Give back exactly the line that contains "This screenshot has height=500, width=736." and all the lines after it in the records below, to the very last, with no other output.

⁂

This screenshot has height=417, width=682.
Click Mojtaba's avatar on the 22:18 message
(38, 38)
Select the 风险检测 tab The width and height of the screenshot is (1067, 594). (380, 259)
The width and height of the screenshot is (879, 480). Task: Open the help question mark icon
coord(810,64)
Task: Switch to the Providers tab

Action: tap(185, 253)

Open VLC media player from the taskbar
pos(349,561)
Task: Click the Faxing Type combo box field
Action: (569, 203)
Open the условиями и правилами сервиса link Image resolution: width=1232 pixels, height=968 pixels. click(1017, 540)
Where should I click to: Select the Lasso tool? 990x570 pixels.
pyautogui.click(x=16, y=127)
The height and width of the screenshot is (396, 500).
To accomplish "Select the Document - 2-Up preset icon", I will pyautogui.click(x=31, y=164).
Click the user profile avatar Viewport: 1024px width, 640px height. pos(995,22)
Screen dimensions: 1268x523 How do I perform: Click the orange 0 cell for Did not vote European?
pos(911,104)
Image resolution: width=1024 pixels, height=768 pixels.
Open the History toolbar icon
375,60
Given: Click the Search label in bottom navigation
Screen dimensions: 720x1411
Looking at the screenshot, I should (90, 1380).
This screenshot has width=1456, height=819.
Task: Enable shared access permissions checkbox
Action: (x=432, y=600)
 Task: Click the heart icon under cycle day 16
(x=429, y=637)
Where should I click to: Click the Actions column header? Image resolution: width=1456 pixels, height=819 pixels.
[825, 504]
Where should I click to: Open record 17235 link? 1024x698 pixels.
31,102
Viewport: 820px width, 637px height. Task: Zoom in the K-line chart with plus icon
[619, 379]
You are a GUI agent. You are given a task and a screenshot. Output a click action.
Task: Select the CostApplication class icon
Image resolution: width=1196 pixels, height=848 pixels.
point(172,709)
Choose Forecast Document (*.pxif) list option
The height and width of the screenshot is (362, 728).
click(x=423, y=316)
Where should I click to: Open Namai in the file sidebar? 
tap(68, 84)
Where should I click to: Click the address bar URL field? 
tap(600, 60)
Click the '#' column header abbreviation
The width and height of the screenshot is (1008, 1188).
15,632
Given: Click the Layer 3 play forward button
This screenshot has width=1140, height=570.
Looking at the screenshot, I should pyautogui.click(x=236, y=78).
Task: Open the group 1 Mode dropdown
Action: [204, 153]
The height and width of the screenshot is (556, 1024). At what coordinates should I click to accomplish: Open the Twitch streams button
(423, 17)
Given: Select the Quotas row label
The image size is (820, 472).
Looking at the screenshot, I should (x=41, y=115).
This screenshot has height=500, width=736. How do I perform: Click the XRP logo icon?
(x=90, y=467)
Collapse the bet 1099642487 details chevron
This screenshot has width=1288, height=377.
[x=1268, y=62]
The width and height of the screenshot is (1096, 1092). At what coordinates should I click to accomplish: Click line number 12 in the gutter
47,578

⁂

_FINAL ANSWER_.
This screenshot has height=500, width=736. How do I perform: Click the XRP logo icon?
(x=90, y=467)
Collapse the bet 1099642487 details chevron
This screenshot has width=1288, height=377.
[x=1268, y=62]
The width and height of the screenshot is (1096, 1092). At what coordinates should I click to accomplish: Click line number 12 in the gutter
47,578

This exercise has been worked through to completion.